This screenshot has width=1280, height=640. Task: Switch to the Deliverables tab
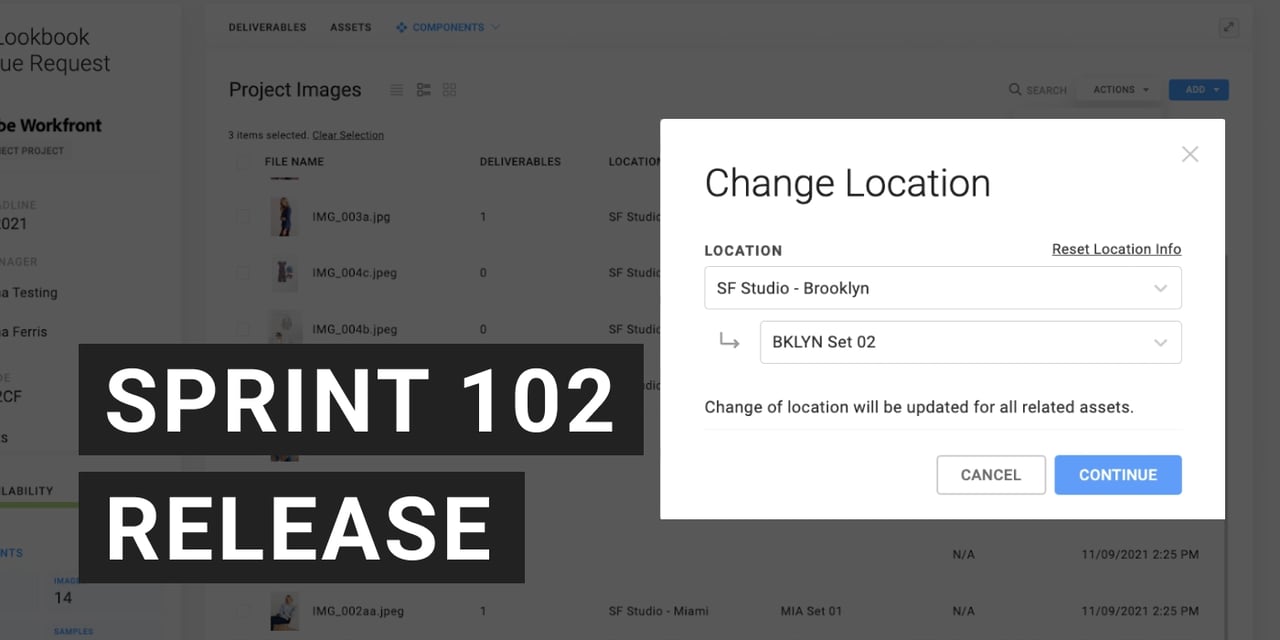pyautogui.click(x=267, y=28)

--

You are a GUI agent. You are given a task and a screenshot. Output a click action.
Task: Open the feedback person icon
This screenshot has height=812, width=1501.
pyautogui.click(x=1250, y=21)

* * *

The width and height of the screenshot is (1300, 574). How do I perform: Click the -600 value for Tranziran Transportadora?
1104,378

# TASK PROMPT
Can you rescale the items between the lines holding "This screenshot has width=1280, height=640." and "pyautogui.click(x=267, y=28)", inclusive, writing out those lines again with their requests unchanged but with each click coordinate in the answers multiplied by 0.95 and rounded to a whole number, halves rounded up? Reproduce only those lines, and leave out the pictures.

# EXERCISE OUTPUT
This screenshot has width=1280, height=640. Task: Switch to the Deliverables tab
pyautogui.click(x=254, y=27)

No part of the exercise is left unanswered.